Nico: In The Shadow Of The Moon Goddess
German singer Nico’s life story is one peppered with addiction, tragedy, darkness, and intensity. Her music is dark and beautiful; it is austere and immensely joyless. Keyboard player James Young, who performed with her in the final phases of her life, wasn’t a junkie and thus his lucidness allowed him to see her the absurdity and humor in this bloodless era. His clarity resulted in Songs They Never Play On The Radio, one of the funniest rock and roll books in print, an odd schadenfreude that told an insane tale yet never felt disrespectful. Lutz Graf-Ulbrich, founder of Ash Ra Tempel, had a more intimate closeness with Nico, having been her on-and-off lover during the Seventies. HIs tale, as told in Nico: In The Shadow Of The Moon Goddess, serves as an interesting prelude to Young’s book.

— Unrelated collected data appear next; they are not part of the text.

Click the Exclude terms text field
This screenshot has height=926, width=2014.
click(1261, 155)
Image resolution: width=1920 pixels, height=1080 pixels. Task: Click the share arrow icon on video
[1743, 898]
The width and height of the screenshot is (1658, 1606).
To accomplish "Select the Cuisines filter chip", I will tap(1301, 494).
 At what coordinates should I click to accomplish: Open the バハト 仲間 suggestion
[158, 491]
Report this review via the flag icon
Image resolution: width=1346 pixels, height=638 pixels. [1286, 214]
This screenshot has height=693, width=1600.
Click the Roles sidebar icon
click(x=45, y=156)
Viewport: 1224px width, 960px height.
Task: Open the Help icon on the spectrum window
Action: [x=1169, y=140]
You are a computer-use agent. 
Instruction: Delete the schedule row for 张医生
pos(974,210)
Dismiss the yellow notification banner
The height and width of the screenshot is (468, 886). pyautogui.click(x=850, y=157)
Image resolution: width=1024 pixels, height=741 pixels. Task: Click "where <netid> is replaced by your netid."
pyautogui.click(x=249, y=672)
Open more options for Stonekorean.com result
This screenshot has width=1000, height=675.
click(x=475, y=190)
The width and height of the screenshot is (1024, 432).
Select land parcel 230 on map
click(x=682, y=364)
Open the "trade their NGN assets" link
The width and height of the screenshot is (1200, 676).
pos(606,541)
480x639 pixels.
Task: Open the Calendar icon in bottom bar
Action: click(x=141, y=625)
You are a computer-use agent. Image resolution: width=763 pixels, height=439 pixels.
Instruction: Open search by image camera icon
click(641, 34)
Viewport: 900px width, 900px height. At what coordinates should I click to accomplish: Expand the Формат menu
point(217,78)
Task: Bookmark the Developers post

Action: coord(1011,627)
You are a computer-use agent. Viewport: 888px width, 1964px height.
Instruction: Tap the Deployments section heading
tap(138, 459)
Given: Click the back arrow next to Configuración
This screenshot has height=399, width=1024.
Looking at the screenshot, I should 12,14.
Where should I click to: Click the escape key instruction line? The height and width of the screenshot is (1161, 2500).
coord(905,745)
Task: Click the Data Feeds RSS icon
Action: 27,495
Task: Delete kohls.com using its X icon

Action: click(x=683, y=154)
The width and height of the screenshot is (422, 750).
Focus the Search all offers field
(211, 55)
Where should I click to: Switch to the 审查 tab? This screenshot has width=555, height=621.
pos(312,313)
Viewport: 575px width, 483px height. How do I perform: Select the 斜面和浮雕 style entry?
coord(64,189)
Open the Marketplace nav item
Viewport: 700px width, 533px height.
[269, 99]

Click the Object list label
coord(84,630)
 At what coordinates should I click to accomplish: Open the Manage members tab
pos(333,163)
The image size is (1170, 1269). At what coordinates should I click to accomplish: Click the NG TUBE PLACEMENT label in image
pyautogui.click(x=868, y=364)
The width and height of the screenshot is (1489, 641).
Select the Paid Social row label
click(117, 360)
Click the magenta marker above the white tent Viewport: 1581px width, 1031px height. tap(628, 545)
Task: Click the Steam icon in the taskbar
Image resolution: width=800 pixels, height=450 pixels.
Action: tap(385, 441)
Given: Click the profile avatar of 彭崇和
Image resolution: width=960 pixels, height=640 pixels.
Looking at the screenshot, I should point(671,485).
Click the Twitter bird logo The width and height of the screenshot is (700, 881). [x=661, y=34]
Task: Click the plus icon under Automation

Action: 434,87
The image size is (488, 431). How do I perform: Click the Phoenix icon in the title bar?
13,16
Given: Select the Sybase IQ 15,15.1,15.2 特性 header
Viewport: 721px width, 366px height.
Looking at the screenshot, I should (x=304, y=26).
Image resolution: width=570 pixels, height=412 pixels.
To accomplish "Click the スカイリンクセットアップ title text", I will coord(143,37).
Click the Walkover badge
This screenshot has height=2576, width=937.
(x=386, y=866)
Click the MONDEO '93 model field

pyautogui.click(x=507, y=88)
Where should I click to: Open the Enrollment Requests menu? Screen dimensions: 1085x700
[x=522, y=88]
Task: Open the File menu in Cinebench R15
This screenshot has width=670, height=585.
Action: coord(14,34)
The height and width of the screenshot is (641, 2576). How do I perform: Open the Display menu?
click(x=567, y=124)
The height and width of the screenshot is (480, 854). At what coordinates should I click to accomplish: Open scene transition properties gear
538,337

Graf-Ulbrich met Nico in 1973 after his band Agitation Free opened for her in Paris. His was a love-at-first-sight, instantly struck by her beauty and her engrossing music, and the following year they would become lovers. She was worldly and dark; he was fresh-faced, innocent, with an almost angelic continence. The contrast was striking, and yet in spite of her cold, loveless persona, the photographs and letters he has included in the text clearly show that she was very much “in love” with him as well. Of course, Nico’s heart was torn between him and her more domineering, demanding master: heroin. Heroin addicts devote their heart and soul to their addiction, and Graf-Ulbrich—who was a casual drug user when he met Nico—would play second fiddle to the needle and, in true form of junkie love, would soon become a heroin addict himself.
Unsurprisingly, then, Nico: In The Shadow Of The Moon Goddess, descends into a very dark place, and everything that they would do together would ultimately be done in the service for the drug. It is a tale of desperation—of dangerous run-ins with authorities, drug-dealers, and fellow junkies—and sadness, as the self-centered nature of addiction darkens and overwhelms their lives. Their on-the-edge relationship would come to a head in 1979, after the two engaged in a violent fight in the same room where another famous addict, Nancy Spungen, had lost her life months before in a similar moment of violence. In a moment of clarity, Graf-Ulbrich recognized the self-destruction at hand, and left Nico, even though they would work together and meet sporadically in the remaining years of her life, including booking her very last live performance.
Nico: In The Shadow Of The Moon Goddess isn’t an easy read–drug hell can be both frustrating and repetitive–but it is a compelling read nonetheless. It’s rare to think of Nico as an object of love and affection, and Graf-Ulbrich’s love is quite strong, decades after their relationship ended. It’s a story of love, and how one will often degrade themselves in the name of love.